San Antonio in its 300+ Years
Deep within Texas lies my home-city, a humble, often-considered sleepy city that seldom makes headlines. Upon hearing the name San Antonio, most people's initial connections are with the Alamo, the Riverwalk, or even more seldom (my favorite one to hear) the great NBA dynasty, the San Antonio Spurs. But this particular year is especially noteworthy for San Antonio as it marks it's 300th year since its founding under Spanish rule. Every year San Antonio celebrates its rich cultural heritage with traditions, festivals, and parades that go on for weeks (Fiesta for example), but this year's celebrations have been planned and anticipated for years and are about to be San Antonio's biggest claim to fame since Hemisfair '68. So without further ado, I'd like to share a few of my favorite spots that have helped shape the city into what it has become today.
San Pedro Springs Park
Fed by waters from the Edward's Aquifer, this site is the birthplace of the city as it provided a water source to this inland area for thousands of years. Archaeological evidence has placed the springs inhabitancy by people as early as 12,000 years ago, the earliest recorded residents being Native Americans such as the Payaya who called the site Yanaguana, meaning clear water. It is also here that the city of San Antonio was founded by the Spanish. Though significant, this park is shrouded in mystery with its many layers of history. Many local legends and oral stories revolve around the park: be it the Spaniard who buried treasure in the caves beneath, the archaeological relics discovered, or the tiny, unmarked historic structure on the park grounds with its original purpose unknown.

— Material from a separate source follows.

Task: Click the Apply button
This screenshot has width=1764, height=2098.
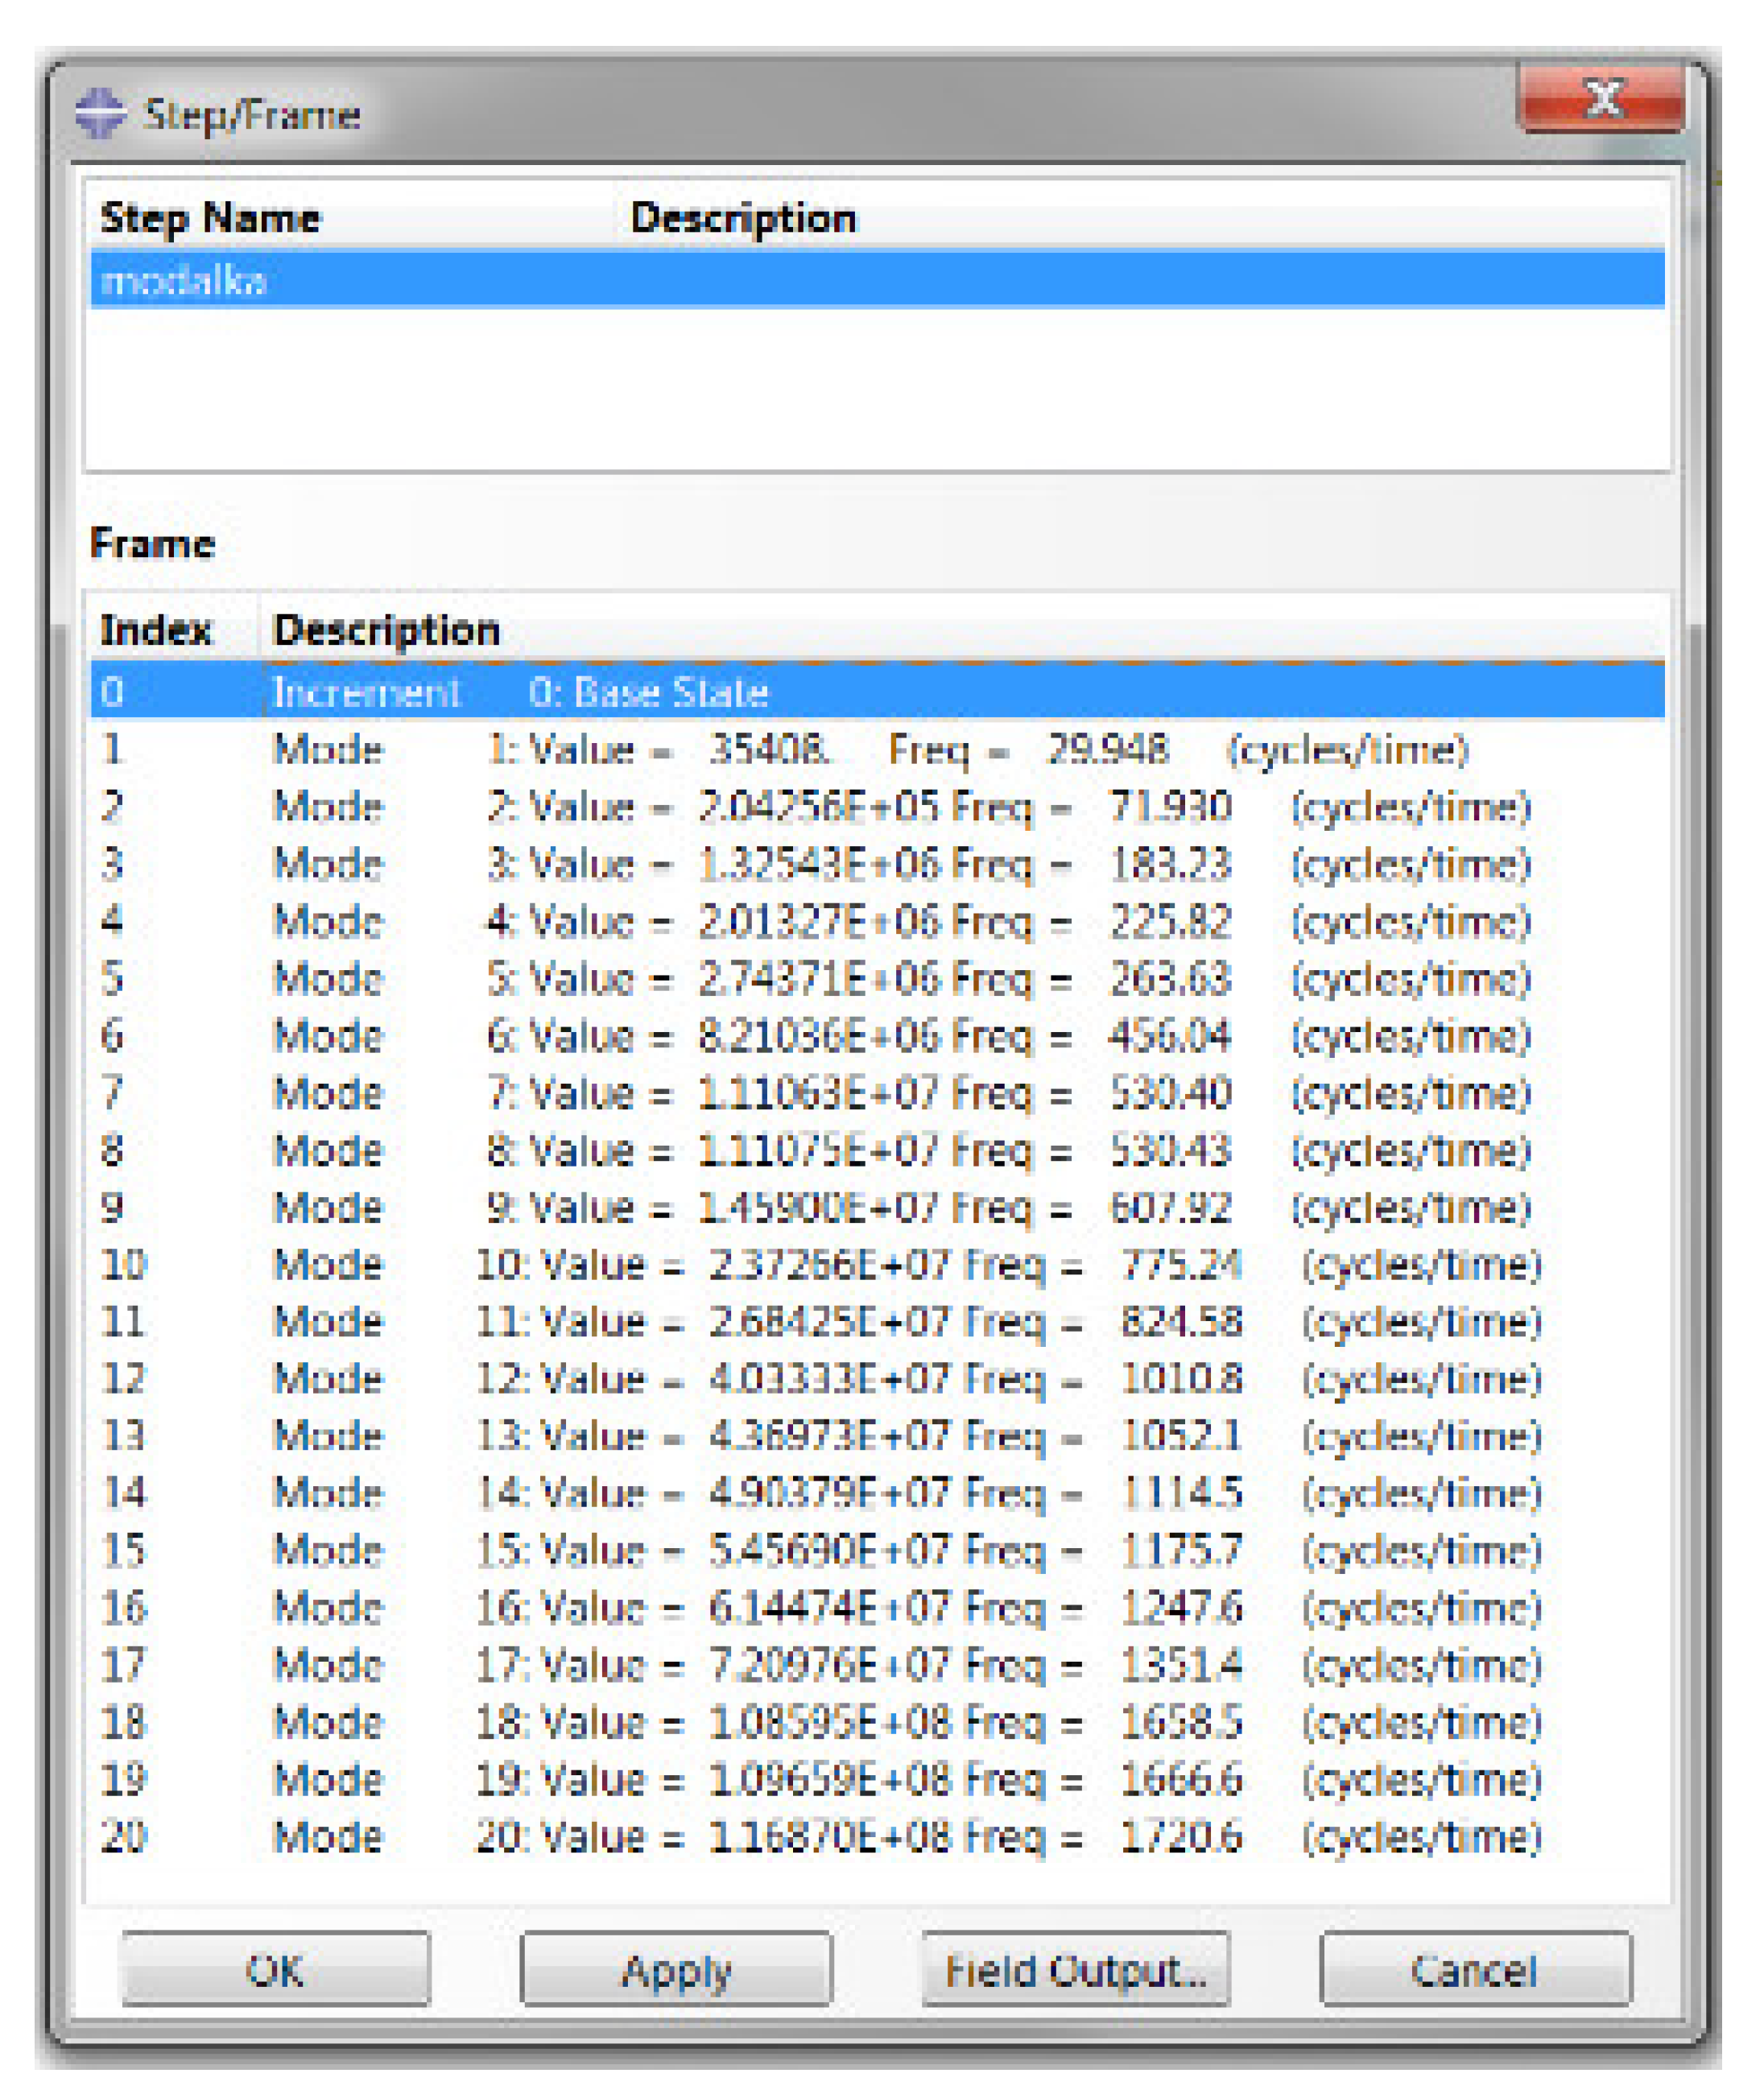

San Antonio Central Public Library
Central Public Library is known to many in SA as the "enchilada library" for its iconic bright red-orange color as it reminds locals of the beloved Tex-Mex dish enchiladas rojas. The library's bold, monumental form contrasts with the city's quaint and historical architecture while complementing its color palette. The interior features a glass sculpture by Dale Chihuly titled Fiesta Tower. This building is arguably the only building in SA designed by a world-renowned starchitect, the famed Mexican architect, Ricardo Legorreta.
The West Side of Downtown is special to San Antonians as many find their roots there. In the early 1900s it was the commercial and cultural center for San Antonio’s Mexican-American community. This street still holds its presence as the city's Mexican-American cultural epicenter with the Guadalupe Cultural Arts Center built in the 1940s, and numerous murals showcasing Tejano and Mexican culture and history.
This trail along the San Antonio River is 20 miles long. It begins at The Alamo downtown on the Riverwalk and links paths to the remaining 4 missions (Mission Concepcion, Mission San Jose, Mission San Juan Capistrano, and Mission Espada). The missions were recently designated UNESCO World Heritage sites and will host the main event during SA300 Commemorative Week. The trail weaves through an area of the San Antonio River that has recently seen conservation efforts to revert the area to its natural state. Hidden off lesser-traveled paths are an extensive network of acequias and aqueducts that once provided irrigation to the missions.
So if you find yourself in Texas, venture past Dallas and Austin and check out what San Antonio has to offer. Rest assured, it will be more than the Alamo and the Riverwalk.